Given information Start Marker

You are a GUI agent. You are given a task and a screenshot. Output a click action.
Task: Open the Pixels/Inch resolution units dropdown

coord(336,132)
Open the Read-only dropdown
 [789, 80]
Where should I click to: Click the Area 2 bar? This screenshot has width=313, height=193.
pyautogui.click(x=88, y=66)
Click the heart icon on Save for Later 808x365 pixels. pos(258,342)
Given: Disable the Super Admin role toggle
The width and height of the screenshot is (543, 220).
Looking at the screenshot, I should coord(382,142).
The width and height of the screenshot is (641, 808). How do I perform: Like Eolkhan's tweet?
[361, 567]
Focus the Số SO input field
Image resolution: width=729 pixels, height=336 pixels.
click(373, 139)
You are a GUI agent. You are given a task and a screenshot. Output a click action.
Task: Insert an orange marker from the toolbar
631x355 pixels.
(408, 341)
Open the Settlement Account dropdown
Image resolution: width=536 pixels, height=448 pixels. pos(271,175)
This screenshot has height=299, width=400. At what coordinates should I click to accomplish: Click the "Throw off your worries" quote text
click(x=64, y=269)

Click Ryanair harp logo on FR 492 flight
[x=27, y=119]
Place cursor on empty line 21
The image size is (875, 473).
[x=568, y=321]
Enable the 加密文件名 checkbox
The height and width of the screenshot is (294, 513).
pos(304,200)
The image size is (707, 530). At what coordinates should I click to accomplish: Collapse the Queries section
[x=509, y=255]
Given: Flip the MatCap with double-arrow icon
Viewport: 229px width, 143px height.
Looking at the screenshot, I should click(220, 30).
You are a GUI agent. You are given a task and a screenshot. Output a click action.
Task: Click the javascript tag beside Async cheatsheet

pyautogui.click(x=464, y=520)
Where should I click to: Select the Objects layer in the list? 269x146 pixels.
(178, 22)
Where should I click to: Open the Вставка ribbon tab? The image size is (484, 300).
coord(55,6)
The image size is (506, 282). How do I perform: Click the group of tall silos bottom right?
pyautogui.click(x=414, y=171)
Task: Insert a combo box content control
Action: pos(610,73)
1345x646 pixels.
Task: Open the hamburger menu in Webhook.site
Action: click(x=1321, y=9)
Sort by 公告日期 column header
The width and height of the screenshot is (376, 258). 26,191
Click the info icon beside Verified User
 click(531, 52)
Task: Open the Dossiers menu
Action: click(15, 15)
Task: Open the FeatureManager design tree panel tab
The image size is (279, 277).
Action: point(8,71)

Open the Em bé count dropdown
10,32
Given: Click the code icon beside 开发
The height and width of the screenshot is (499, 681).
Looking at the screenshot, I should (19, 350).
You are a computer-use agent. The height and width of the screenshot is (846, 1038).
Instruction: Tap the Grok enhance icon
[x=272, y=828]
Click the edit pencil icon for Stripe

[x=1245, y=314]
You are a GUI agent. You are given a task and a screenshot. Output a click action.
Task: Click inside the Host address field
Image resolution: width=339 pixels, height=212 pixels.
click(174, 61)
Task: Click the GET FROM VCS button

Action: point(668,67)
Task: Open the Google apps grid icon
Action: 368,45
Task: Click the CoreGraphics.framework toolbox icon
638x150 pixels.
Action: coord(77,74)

Given information End Marker

- **Task directions**
Begin at the line containing "Task: Click inside the Host address field" and reproduce every line through the last one in the records above, exactly.

- **Reply**
Task: Click inside the Host address field
Image resolution: width=339 pixels, height=212 pixels.
click(174, 61)
Task: Click the GET FROM VCS button

Action: point(668,67)
Task: Open the Google apps grid icon
Action: 368,45
Task: Click the CoreGraphics.framework toolbox icon
638x150 pixels.
Action: coord(77,74)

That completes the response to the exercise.